Britain’s two oldest men are marking their 111th birthdays. Alf Smith, from St Madoes, Perthshire, and Bob Weighton, from Alton, Hampshire, were both born on 29 March 1908.
Mr Weighton said the world had changed “enormously” in his lifetime
but said he can still remember when Jacob Rees-Mogg’s views were considered normal.
1908 saw the first publication of Robert Baden-Powells Scouting for Boys which would go on to sell over 100 million copies.
And become the mantra of BBC children’s presenters.
The world’s first passenger flight took off on 29th March 1908 from France.
And 111 years later literally tens of UKIP supporters walked from Sunderland to London to ‘show the EU scum that we don’t need their technological advancement.’
Asked about the secret of a long life Mr Smith said, ‘Porridge is helpful. And having a job you enjoy.’
Asked the same question Mr Rees-Mogg said, ‘Champagne, caviar, and a general hatred of the lower classes. Although for plebs I’m sure gruel and a bit of hard labour is equally sufficient.’
Mr Weighton said the world has changed but people have remained the same with the basic concern being ‘can this person be trusted?’

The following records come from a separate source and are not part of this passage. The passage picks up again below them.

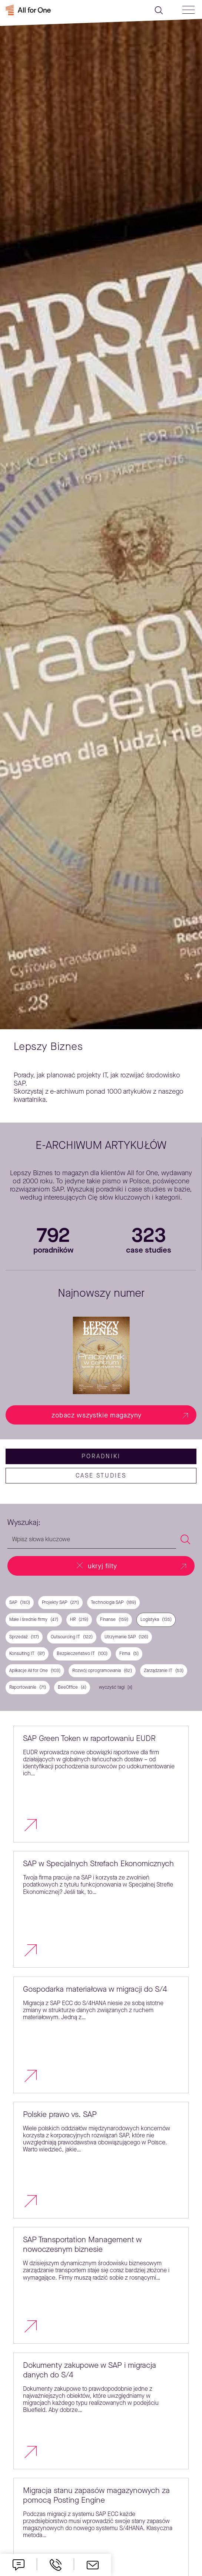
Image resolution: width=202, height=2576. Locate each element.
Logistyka (156, 1619)
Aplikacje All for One (34, 1671)
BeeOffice (72, 1687)
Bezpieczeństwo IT (82, 1654)
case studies (101, 1475)
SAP (19, 1602)
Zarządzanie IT (163, 1671)
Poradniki (101, 1456)
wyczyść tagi (112, 1687)
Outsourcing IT (72, 1637)
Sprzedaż (24, 1637)
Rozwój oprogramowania (102, 1671)
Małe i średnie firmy (33, 1619)
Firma (129, 1654)
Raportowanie (27, 1687)
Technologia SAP (113, 1602)
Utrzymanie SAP (126, 1637)
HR (79, 1619)
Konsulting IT (27, 1654)
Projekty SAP (60, 1602)
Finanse (114, 1619)
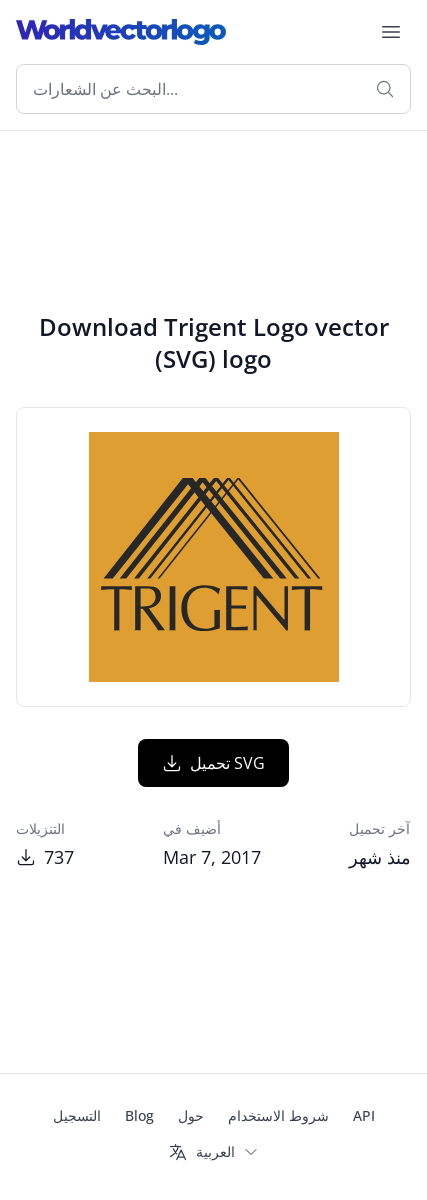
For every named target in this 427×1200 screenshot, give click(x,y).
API (364, 1115)
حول (191, 1115)
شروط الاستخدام (278, 1115)
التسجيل (77, 1115)
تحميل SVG (213, 763)
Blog (139, 1115)
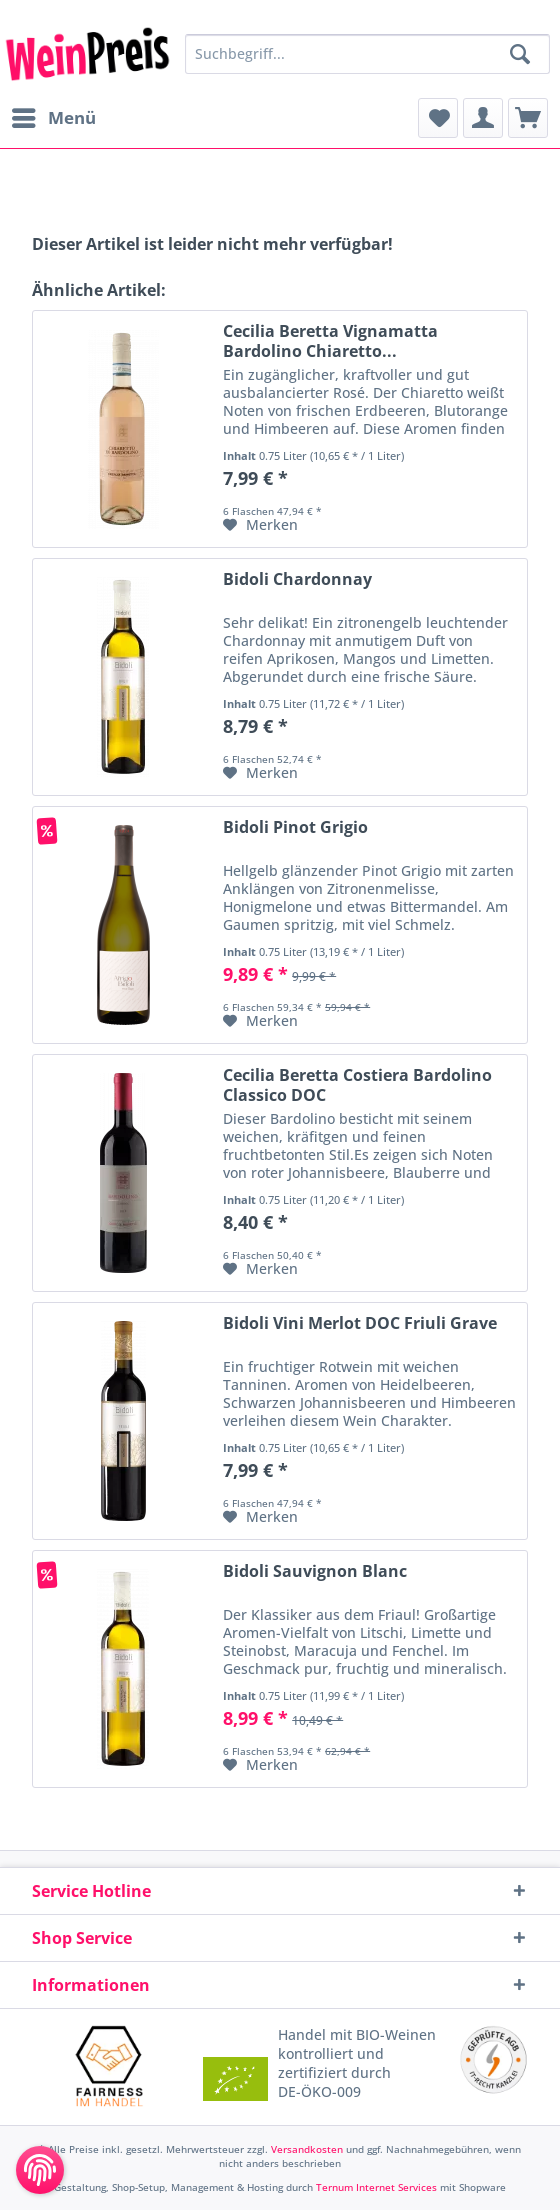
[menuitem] (53, 118)
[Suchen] (520, 54)
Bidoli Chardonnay (297, 579)
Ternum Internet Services (376, 2187)
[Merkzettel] (438, 118)
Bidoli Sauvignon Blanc (315, 1571)
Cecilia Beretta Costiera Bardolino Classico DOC (357, 1085)
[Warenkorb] (528, 118)
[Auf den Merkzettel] (260, 525)
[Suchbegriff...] (367, 54)
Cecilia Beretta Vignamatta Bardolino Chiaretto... (330, 341)
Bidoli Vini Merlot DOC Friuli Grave (360, 1323)
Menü (54, 115)
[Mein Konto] (483, 118)
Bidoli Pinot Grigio (295, 827)
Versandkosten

A recent Yougov poll indicated that Rees-Mogg can’t be trusted to ‘tell the truth’, ‘show empathy’, or ‘listen to another opinion’. But the British public can rely on him to ‘protect his own selfish interests’ and ‘fuck things up every time he opens his mouth.’
Mr Weighton described Brexit as ‘a total mess’, following Britain’s failure to leave the European Union on his birthday. ‘My own feeling is that if there were defects, and there were quite obviously defects, we can negotiate on the inside rather than walking off the field with the cricket ball and saying, ‘I’m not playing’.
Rees-Mogg responded, ‘Well it is my ball and I am leaving with it…as long as Parliament can be persuaded to leave with me.’